Thursday, June 24, 2010

Where is God When We Cry

My God, my God, why have you forsaken me?

Why are you so far from helping me, from the words of my groaning? 

O my God, I cry by day, but you do not answer;

and by night, but find no rest. – Psalm 22:1-2 (NRSV)

Have you ever felt like crying out like this? What was going on in your life? How bad was it? Where was God when you made this cry? Did this cry ever pass?

The following story has been sent to me before, and I have since discovered that it is a Fred Craddock story.
Nettie and I got acquainted in Chautauqua, New York, with a minister who had no arms. He was born with nothing from here. No arms. He was telling us one day there at Chautauqua the experience of learning to put on his own clothes without any arms. He said his mother always dressed him, and he’d gotten to be a pretty big boy. She fed him, she dressed him, she fed him, she dressed him. One day she put his clothes in the middle of the floor and said, “Dress yourself.”
He said, “I can’t dress myself, I don’t have…”
She said, “You’ll have to dress yourself,” and she left the room.
He said, “I kicked, I screamed, I kicked, I screamed, I yelled, ‘You don’t love me anymore!’ Finally, I realized that, if I were to get any clothes on, I’d have to get my clothes on.” After hours of struggle, he got some clothes on. He said, “It was not until later that I knew my mother was in the next room crying.”
I don’t know if God distances God’s self from us, but I know sometimes we feel distant.

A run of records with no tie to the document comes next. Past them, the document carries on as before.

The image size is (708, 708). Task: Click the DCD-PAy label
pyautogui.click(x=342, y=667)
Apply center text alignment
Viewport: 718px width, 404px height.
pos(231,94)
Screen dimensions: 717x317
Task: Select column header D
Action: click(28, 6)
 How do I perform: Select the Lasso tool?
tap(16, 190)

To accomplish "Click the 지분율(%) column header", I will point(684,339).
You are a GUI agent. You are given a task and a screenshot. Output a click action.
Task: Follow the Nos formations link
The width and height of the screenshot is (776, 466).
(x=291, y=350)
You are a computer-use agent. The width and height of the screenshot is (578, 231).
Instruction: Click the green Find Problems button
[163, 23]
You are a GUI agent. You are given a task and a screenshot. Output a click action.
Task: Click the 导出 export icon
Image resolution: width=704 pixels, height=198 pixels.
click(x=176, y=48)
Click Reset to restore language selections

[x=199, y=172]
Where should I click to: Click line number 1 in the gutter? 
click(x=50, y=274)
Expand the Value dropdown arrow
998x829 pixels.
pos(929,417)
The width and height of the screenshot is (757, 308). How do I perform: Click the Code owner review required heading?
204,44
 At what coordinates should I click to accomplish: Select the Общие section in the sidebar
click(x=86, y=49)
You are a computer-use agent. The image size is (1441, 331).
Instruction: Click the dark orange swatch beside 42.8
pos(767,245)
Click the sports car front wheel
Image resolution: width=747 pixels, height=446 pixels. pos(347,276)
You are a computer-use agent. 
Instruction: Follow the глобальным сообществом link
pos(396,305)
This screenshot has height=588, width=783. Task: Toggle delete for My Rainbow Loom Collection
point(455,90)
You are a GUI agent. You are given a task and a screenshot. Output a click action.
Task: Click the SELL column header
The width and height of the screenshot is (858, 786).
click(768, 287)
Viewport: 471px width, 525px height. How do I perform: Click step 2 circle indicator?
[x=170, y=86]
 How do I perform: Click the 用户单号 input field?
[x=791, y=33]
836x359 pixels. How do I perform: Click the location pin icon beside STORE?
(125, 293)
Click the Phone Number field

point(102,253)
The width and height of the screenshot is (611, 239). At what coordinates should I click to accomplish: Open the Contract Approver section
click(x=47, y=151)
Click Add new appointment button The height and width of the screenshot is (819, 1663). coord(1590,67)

Maybe God seems far away because there are times that God wants to make sure we know we can do what seems impossible to us. God isn’t really far away at all, just waiting for us to figure out that we can do things we never knew we could. So we cry out in our anger and our pain until we cannot cry anymore. Then looking at whatever obstacle is in front of us we charge ahead. And that is the answered prayer. Not that God does it for us, but that God just lets us be long enough to figure out that we can do it for ourselves, that we are stronger than we ever knew, that we are capable of the impossible, and God knows what else. So let cry our cries and shout our shouts, sooner or later we may find out that God was there the whole time.

With hope and joy,
Garrett

Thursday, June 17, 2010

When At The Gates of God

Enter his gates with thanksgiving,

and his courts with praise.

Give thanks to him, bless his name. – Psalm 100:4 (NRSV)

What are you thankful for today? Have you told God? Have you told anyone for that matter? Where have you found the gates of God? Where do you think God’s courts are? How have you blessed God’s name?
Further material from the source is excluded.